A turn in Hats is super simple, you exchange a hat card from your hand for a card on the tea table board, taking the newly acquired hat and placing it face up in front of you, or you take a card from your hand and play it face down in front of you. This card now represents a black hat. Optionally, before or after you take your action, you may discard a card in your hand and take the top card from the draw pile. It’s super simple so far. Don’t worry, it stays simple, but there are a couple of additional rules.

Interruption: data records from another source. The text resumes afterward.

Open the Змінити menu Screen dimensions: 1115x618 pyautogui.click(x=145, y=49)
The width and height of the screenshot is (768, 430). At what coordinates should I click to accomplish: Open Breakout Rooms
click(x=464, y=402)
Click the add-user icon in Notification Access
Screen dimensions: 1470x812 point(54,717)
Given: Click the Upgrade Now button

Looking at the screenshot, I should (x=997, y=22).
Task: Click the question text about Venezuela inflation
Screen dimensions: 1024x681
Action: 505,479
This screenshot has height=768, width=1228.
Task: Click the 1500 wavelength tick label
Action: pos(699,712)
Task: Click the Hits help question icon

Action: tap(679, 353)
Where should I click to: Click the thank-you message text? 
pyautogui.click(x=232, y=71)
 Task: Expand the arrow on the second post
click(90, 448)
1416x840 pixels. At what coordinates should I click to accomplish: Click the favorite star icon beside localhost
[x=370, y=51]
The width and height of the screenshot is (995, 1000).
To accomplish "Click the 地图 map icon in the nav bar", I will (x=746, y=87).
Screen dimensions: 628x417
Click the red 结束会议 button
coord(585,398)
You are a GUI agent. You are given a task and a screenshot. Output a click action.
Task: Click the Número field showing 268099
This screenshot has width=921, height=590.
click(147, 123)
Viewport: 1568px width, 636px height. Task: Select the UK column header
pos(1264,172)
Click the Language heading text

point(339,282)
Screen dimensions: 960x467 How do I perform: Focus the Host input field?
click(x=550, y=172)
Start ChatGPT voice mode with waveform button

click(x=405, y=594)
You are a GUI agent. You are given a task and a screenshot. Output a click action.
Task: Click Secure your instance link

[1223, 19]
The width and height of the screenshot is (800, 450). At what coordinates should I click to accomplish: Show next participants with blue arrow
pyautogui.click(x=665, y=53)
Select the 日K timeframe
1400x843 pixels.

When exchanging cards from the tea table board, you need to follow a couple rules. One, you may exchange a card of the same color. Meaning if you are exchanging an orange hat card from your hand you may exchange it with any orange hat card on the tea table board. Secondly, you may exchange hat cards of different suits only if the card you are placing on the tea table board from your hand is a higher value than the card you are taking.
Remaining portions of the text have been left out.